** Problem to solve **
Turn the data from the line with "You are a computer-use agent. Screen" to the line with "Action: coord(92,198)" into a numbered list, including both of those lines and skipping any blank lines.

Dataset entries
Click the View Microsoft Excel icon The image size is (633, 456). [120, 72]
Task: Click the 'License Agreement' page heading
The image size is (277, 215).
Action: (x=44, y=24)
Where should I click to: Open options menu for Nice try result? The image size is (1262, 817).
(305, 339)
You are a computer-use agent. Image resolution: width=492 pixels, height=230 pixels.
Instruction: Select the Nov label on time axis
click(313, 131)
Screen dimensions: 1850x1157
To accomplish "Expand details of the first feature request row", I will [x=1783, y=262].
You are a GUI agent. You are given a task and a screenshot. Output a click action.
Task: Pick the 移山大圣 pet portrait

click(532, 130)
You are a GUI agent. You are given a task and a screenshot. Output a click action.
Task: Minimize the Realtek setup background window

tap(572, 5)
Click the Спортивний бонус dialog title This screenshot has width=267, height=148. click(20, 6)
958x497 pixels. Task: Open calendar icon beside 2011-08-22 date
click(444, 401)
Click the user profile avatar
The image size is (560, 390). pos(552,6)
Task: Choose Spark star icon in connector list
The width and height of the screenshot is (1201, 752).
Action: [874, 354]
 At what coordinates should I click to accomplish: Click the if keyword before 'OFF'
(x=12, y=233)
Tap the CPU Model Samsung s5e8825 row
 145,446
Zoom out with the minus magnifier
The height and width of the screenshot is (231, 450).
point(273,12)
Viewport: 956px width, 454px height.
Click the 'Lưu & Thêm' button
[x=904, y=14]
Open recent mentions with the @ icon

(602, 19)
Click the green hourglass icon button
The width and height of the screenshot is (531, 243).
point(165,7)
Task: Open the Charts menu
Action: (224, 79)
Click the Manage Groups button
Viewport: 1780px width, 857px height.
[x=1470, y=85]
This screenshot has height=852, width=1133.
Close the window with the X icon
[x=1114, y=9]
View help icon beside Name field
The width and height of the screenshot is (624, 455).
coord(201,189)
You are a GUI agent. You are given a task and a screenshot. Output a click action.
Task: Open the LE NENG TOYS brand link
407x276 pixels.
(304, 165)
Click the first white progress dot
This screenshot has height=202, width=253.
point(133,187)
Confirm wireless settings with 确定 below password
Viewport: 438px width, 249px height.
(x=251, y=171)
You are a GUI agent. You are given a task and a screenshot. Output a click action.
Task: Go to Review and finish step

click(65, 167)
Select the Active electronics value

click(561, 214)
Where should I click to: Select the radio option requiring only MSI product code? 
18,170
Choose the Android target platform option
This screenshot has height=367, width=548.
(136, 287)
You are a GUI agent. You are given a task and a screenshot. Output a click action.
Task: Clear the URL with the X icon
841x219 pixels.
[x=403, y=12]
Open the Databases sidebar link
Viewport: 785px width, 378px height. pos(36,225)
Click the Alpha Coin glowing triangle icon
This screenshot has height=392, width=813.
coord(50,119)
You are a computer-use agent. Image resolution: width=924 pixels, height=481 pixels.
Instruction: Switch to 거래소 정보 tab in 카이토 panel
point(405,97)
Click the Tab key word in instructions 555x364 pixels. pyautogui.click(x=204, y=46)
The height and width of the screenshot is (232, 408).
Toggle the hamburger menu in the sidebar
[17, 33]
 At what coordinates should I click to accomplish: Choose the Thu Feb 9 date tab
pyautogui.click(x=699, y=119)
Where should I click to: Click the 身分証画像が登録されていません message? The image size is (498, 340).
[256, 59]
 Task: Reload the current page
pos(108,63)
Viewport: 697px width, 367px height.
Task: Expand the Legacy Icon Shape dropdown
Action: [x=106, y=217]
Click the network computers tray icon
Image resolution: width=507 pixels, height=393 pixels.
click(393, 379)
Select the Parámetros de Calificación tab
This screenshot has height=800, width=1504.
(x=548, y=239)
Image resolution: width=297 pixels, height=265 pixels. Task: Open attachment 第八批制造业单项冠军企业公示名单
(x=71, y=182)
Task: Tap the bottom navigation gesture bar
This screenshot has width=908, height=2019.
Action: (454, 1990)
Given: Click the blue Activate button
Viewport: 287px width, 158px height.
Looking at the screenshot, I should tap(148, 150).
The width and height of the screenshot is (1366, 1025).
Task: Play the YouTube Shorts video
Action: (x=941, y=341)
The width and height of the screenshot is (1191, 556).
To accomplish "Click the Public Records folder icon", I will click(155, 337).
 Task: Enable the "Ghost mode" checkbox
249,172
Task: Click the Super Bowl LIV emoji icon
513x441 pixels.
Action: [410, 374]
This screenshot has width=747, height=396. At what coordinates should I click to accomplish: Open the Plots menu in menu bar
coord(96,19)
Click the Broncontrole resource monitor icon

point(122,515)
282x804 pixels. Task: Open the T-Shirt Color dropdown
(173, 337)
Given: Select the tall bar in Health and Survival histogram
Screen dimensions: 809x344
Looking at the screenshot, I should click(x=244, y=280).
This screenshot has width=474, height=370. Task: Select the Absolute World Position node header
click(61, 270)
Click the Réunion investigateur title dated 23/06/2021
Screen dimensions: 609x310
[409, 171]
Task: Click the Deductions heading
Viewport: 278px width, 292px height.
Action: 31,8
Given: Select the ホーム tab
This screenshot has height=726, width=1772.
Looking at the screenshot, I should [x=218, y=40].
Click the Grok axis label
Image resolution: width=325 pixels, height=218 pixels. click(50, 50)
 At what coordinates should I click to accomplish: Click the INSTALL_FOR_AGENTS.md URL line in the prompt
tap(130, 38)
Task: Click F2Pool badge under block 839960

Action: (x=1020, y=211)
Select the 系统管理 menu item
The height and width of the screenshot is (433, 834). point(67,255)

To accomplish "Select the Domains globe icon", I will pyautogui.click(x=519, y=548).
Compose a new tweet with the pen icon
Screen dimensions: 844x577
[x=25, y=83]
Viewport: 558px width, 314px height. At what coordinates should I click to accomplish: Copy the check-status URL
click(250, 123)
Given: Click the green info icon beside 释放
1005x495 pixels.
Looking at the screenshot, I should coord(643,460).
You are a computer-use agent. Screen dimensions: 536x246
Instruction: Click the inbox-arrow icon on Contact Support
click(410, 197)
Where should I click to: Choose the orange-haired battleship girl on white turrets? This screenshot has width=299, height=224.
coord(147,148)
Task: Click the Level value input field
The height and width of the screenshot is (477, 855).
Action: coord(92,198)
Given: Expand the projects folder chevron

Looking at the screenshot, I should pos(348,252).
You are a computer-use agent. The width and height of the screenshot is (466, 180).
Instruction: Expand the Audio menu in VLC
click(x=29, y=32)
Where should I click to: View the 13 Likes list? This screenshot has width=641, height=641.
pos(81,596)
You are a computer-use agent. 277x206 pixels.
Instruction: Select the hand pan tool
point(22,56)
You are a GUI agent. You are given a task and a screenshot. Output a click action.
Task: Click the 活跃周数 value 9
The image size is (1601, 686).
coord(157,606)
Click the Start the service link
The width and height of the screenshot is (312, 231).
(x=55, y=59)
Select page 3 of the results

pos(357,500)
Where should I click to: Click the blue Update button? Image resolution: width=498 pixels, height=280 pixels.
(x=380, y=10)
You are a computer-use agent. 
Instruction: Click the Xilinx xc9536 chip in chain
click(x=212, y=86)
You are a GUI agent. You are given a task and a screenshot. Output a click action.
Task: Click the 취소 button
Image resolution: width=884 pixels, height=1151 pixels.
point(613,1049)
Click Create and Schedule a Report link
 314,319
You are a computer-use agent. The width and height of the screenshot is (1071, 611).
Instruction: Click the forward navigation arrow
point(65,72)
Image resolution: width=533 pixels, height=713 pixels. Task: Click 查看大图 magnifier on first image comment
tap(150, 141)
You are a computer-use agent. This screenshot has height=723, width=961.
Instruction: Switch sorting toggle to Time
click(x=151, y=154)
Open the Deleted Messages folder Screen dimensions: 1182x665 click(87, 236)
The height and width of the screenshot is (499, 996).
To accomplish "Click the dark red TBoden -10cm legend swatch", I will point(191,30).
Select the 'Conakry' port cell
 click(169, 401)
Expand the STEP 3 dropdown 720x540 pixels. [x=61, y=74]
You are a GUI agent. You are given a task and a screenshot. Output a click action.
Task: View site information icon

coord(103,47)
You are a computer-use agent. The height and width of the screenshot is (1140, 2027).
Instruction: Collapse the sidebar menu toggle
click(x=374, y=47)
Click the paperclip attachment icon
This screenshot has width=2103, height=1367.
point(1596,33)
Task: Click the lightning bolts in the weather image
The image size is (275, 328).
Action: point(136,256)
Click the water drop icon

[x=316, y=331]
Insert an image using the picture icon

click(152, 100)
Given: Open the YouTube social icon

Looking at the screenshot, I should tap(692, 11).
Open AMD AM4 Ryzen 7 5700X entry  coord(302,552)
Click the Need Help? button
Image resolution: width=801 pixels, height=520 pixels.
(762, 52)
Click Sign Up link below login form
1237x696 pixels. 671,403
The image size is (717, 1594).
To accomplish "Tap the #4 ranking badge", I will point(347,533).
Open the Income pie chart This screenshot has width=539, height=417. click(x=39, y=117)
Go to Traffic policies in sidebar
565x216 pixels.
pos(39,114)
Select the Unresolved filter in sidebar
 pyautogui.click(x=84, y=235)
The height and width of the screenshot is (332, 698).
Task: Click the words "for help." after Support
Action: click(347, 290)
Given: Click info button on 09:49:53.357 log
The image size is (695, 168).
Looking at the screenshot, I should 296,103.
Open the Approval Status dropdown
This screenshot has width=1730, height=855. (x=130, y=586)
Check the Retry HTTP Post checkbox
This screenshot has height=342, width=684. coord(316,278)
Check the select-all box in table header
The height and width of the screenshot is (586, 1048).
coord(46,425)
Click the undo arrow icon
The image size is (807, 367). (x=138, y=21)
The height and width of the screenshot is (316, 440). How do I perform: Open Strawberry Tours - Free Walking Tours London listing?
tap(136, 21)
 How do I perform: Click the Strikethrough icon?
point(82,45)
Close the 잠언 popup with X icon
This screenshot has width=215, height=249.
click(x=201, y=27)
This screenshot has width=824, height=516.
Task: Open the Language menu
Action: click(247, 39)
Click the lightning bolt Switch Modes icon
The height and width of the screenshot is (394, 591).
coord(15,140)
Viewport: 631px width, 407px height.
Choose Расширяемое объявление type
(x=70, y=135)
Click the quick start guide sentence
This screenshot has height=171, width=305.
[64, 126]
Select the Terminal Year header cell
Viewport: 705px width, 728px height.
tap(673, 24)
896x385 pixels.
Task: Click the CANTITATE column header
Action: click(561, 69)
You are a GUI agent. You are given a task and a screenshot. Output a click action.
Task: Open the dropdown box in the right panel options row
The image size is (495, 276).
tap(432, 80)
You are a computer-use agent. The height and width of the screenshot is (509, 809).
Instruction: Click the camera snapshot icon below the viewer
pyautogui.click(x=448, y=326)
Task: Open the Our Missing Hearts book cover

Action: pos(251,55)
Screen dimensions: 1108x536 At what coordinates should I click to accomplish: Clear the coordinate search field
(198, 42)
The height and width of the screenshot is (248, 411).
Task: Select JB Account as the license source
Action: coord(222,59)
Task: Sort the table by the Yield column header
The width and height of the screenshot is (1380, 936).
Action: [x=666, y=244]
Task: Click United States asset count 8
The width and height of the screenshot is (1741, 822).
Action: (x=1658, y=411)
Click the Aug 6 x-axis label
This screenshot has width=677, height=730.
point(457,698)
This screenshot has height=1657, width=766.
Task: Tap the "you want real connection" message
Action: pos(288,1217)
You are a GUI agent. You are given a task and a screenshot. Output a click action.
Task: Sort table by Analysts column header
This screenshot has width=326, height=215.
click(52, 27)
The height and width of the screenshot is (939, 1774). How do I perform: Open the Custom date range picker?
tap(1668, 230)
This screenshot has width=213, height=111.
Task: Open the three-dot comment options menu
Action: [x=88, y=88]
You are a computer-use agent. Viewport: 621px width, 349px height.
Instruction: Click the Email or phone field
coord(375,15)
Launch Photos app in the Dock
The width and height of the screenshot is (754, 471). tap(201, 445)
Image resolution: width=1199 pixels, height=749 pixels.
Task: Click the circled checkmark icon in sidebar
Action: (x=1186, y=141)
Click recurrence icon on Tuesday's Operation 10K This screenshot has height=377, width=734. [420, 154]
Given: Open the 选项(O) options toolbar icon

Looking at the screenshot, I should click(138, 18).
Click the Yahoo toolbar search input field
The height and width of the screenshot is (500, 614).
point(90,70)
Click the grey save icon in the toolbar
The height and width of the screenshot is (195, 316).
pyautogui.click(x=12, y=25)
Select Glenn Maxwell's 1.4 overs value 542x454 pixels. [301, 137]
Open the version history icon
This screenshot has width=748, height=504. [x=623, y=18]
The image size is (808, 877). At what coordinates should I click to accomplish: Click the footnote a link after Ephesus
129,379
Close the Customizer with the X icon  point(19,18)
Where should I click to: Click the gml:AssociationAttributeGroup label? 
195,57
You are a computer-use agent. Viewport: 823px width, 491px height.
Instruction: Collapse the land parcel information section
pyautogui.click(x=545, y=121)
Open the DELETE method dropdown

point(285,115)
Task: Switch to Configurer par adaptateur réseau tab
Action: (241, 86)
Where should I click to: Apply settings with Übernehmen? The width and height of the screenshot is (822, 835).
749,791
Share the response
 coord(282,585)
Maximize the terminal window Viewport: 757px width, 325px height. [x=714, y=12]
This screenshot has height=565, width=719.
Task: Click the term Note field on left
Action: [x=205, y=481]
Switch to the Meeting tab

** Solution **
1. You are a computer-use agent. Screen dimensions: 536x246
2. Instruction: Click the inbox-arrow icon on Contact Support
3. click(410, 197)
4. Where should I click to: Choose the orange-haired battleship girl on white turrets? This screenshot has width=299, height=224.
5. coord(147,148)
6. Task: Click the Level value input field
7. The height and width of the screenshot is (477, 855).
8. Action: coord(92,198)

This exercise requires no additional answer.